------ EXERCISE DATA ------
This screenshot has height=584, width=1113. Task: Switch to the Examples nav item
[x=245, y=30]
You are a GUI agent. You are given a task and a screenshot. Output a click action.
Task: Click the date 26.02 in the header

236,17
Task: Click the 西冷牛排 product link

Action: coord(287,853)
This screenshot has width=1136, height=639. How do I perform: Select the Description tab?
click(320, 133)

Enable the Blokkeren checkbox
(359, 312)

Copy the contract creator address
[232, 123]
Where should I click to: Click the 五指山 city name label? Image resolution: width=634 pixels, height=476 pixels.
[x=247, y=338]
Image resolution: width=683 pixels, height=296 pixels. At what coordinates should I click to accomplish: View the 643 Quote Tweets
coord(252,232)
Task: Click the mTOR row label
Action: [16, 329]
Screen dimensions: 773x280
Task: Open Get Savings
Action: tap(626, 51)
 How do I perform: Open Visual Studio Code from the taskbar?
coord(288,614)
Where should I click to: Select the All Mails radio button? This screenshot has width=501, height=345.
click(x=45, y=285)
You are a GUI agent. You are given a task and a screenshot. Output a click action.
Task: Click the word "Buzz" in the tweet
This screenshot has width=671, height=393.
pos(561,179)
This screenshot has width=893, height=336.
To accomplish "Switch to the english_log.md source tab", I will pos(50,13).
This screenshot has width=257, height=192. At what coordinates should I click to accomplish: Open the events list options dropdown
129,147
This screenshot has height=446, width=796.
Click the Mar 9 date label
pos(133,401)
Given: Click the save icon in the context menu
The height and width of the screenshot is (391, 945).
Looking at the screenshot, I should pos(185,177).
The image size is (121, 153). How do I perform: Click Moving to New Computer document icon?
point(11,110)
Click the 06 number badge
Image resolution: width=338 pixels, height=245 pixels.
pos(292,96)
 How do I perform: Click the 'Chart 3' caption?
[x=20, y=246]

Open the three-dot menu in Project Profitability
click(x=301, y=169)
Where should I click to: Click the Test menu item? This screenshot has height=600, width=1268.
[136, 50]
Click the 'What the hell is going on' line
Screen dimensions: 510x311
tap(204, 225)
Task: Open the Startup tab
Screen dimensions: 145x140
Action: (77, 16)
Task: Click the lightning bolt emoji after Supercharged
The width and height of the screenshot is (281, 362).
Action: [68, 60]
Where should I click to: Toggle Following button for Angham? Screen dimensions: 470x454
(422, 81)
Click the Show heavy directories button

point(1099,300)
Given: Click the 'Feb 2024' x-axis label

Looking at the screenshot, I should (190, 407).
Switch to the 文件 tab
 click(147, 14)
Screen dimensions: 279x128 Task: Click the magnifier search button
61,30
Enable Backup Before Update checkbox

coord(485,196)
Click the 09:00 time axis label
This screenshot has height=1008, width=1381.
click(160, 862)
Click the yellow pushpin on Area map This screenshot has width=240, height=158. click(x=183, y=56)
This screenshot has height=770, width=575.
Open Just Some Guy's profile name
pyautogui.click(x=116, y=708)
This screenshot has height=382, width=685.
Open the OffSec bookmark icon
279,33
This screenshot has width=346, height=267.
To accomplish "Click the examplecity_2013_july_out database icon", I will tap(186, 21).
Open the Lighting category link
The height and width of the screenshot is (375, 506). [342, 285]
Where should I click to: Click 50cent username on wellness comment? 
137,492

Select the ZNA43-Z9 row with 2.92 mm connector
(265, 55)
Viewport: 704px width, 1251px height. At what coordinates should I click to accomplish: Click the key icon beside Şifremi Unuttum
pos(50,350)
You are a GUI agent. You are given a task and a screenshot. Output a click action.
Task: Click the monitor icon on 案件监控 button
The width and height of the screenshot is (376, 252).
------
## PROBLEM TO WORK ON
In this exercise, give every record above again exactly.

## YOUR RESPONSE
This screenshot has height=584, width=1113. Task: Switch to the Examples nav item
[x=245, y=30]
You are a GUI agent. You are given a task and a screenshot. Output a click action.
Task: Click the date 26.02 in the header

236,17
Task: Click the 西冷牛排 product link

Action: coord(287,853)
This screenshot has width=1136, height=639. How do I perform: Select the Description tab?
click(320, 133)

Enable the Blokkeren checkbox
(359, 312)

Copy the contract creator address
[232, 123]
Where should I click to: Click the 五指山 city name label? Image resolution: width=634 pixels, height=476 pixels.
[x=247, y=338]
Image resolution: width=683 pixels, height=296 pixels. At what coordinates should I click to accomplish: View the 643 Quote Tweets
coord(252,232)
Task: Click the mTOR row label
Action: [16, 329]
Screen dimensions: 773x280
Task: Open Get Savings
Action: tap(626, 51)
 How do I perform: Open Visual Studio Code from the taskbar?
coord(288,614)
Where should I click to: Select the All Mails radio button? This screenshot has width=501, height=345.
click(x=45, y=285)
You are a GUI agent. You are given a task and a screenshot. Output a click action.
Task: Click the word "Buzz" in the tweet
This screenshot has width=671, height=393.
pos(561,179)
This screenshot has width=893, height=336.
To accomplish "Switch to the english_log.md source tab", I will pos(50,13).
This screenshot has width=257, height=192. At what coordinates should I click to accomplish: Open the events list options dropdown
129,147
This screenshot has height=446, width=796.
Click the Mar 9 date label
pos(133,401)
Given: Click the save icon in the context menu
The height and width of the screenshot is (391, 945).
Looking at the screenshot, I should pos(185,177).
The image size is (121, 153). How do I perform: Click Moving to New Computer document icon?
point(11,110)
Click the 06 number badge
Image resolution: width=338 pixels, height=245 pixels.
pos(292,96)
 How do I perform: Click the 'Chart 3' caption?
[x=20, y=246]

Open the three-dot menu in Project Profitability
click(x=301, y=169)
Where should I click to: Click the Test menu item? This screenshot has height=600, width=1268.
[136, 50]
Click the 'What the hell is going on' line
Screen dimensions: 510x311
tap(204, 225)
Task: Open the Startup tab
Screen dimensions: 145x140
Action: (77, 16)
Task: Click the lightning bolt emoji after Supercharged
The width and height of the screenshot is (281, 362).
Action: [68, 60]
Where should I click to: Toggle Following button for Angham? Screen dimensions: 470x454
(422, 81)
Click the Show heavy directories button

point(1099,300)
Given: Click the 'Feb 2024' x-axis label

Looking at the screenshot, I should (190, 407).
Switch to the 文件 tab
 click(147, 14)
Screen dimensions: 279x128 Task: Click the magnifier search button
61,30
Enable Backup Before Update checkbox

coord(485,196)
Click the 09:00 time axis label
This screenshot has height=1008, width=1381.
click(160, 862)
Click the yellow pushpin on Area map This screenshot has width=240, height=158. click(x=183, y=56)
This screenshot has height=770, width=575.
Open Just Some Guy's profile name
pyautogui.click(x=116, y=708)
This screenshot has height=382, width=685.
Open the OffSec bookmark icon
279,33
This screenshot has width=346, height=267.
To accomplish "Click the examplecity_2013_july_out database icon", I will tap(186, 21).
Open the Lighting category link
The height and width of the screenshot is (375, 506). [342, 285]
Where should I click to: Click 50cent username on wellness comment? 
137,492

Select the ZNA43-Z9 row with 2.92 mm connector
(265, 55)
Viewport: 704px width, 1251px height. At what coordinates should I click to accomplish: Click the key icon beside Şifremi Unuttum
pos(50,350)
You are a GUI agent. You are given a task and a screenshot. Output a click action.
Task: Click the monitor icon on 案件监控 button
The width and height of the screenshot is (376, 252).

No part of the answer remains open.